Le cause non legate invece all’utilizzo di farmaci possono essere:

  • Tumori o altre patologie del pancreas o del fegato
  • Conseguenze di interventi chirurgici allo stomaco, come la sindrome da dumping
  • Ipoglicemia funzionale o reattiva post-prandiale
  • Esercizio fisico intenso o digiuno prolungato
  • Malattie endocrine severe che compromettono i meccanismi controregolatori, come il deficit surrenalico o ipofisario.

I sintomi dell’ipoglicemia

La diagnosi dell’ipoglicemia è complessa a causa della scarsa specificità dei sintomi e della loro variabilità. I sintomi più comuni sono:

Diabete: la crisi ipoglicemica

Il diabete è una condizione patologica che emerge da una compromissione dei meccanismi regolatori del metabolismo glucidico, cioè della produzione e dello smaltimento degli zuccheri. Nel diabete di tipo 2 si osserva, soprattutto nelle fasi iniziali della malattia, un aumento dell’insulina nel sangue (iperinsulinismo) e una resistenza periferica alla sua azione (insulino-resistenza).

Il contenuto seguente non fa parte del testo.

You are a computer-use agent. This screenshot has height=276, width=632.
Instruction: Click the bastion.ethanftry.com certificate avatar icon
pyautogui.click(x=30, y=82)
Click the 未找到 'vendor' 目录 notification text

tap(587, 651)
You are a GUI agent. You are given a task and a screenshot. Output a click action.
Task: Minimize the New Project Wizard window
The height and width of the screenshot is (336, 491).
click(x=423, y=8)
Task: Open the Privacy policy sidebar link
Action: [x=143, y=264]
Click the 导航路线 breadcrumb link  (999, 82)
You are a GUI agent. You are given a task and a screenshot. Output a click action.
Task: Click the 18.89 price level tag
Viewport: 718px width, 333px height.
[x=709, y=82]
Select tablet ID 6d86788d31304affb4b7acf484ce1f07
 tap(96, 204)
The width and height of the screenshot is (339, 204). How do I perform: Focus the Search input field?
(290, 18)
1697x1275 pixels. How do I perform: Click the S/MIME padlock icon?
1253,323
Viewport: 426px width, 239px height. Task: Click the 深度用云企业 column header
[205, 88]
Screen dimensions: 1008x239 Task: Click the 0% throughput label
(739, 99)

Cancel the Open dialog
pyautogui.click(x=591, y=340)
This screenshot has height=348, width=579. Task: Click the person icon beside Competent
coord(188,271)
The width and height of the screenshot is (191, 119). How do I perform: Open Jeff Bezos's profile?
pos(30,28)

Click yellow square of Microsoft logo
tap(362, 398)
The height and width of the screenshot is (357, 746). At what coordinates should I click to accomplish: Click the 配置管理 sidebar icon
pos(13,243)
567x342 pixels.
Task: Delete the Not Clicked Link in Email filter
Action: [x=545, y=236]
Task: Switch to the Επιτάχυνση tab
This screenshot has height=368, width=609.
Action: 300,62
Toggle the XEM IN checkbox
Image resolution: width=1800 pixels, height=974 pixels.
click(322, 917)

In questa situazione, consumare pasti ricchi di carboidrati semplici può causare crisi ipoglicemiche (le cosiddette ipoglicemie reattive). Questo avviene perché gli zuccheri vengono rapidamente assorbiti, portando a concentrazioni nel sangue che superano i valori normali. Di conseguenza, il pancreas rilascia una grande quantità di insulina, che, una volta in circolo e superata la resistenza, può abbassare significativamente la glicemia. 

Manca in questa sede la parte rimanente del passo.